College Of Theology & Evangelism Fiji
- Motto: "Knowing, Living & Teaching The Bible"
- Type: Private
- Established: 1974, teaching existed since 1974; 52 years ago
- Founders: Dr. Narayan Nair
- Affiliations: Ambassadors For Christ Fiji Bible College Bookshop FCTE Learning Christian Helps Bible Churches Fiji Fiji Bible College
- Principal: Premendran Choy
- Students: 1000
- Location: Lautoka, Fiji Islands 17°36′55″S 177°29′05″E﻿ / ﻿17.6154°S 177.4846°E
- Website: https://www.fijibiblecollege.org/ www.fijibiblecollege.org]

= Fiji College of Theology & Evangelism =

The College of Theology and Evangelism Fiji (informally Fiji College, FCTE or simply Fiji Bible College) is the oldest accredited theological college in Fiji. It was established in Fiji in 1974. The college decided to offer courses externally, making it the second largest (behind PTC) in Fiji.
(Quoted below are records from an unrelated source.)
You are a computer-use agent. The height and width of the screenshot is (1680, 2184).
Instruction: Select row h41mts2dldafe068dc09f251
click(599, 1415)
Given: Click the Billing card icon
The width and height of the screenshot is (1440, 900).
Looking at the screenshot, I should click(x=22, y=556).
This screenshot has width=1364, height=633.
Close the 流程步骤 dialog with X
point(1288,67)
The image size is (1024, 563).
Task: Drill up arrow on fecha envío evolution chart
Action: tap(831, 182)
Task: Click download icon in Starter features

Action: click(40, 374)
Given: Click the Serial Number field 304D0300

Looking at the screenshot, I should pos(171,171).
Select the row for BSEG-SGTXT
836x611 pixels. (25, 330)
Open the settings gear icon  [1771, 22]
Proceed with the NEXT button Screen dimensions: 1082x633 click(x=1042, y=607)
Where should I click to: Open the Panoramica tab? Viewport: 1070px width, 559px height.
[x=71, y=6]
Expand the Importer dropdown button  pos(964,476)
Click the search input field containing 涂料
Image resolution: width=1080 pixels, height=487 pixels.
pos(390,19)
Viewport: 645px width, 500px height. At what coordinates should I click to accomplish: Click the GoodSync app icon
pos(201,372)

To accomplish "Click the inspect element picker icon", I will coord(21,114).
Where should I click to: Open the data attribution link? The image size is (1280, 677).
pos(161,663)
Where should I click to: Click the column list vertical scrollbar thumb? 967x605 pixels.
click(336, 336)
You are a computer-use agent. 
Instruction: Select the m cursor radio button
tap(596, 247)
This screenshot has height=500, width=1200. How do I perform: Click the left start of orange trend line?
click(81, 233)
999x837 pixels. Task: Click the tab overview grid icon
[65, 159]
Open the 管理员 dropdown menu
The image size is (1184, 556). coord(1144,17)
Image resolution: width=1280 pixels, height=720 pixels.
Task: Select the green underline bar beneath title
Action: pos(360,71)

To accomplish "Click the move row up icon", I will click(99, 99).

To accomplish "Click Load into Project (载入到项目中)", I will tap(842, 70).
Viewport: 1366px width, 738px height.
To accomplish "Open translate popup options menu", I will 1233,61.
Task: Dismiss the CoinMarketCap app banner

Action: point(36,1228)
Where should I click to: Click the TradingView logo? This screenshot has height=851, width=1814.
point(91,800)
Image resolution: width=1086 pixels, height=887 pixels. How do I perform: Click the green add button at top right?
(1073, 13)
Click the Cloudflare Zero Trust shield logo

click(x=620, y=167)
The college has a number of small special-purpose satellite campuses around the Lautoka and Suva regions, however the main campus is centred on the larger BuaBua grounds located in Lautoka which spreads across the western outskirts of Lautoka.
The College is a member many academic associations and recently gained accreditation from the Fiji Government and Fiji Education Board. There has now been over 1000 students enrolled for courses with the college.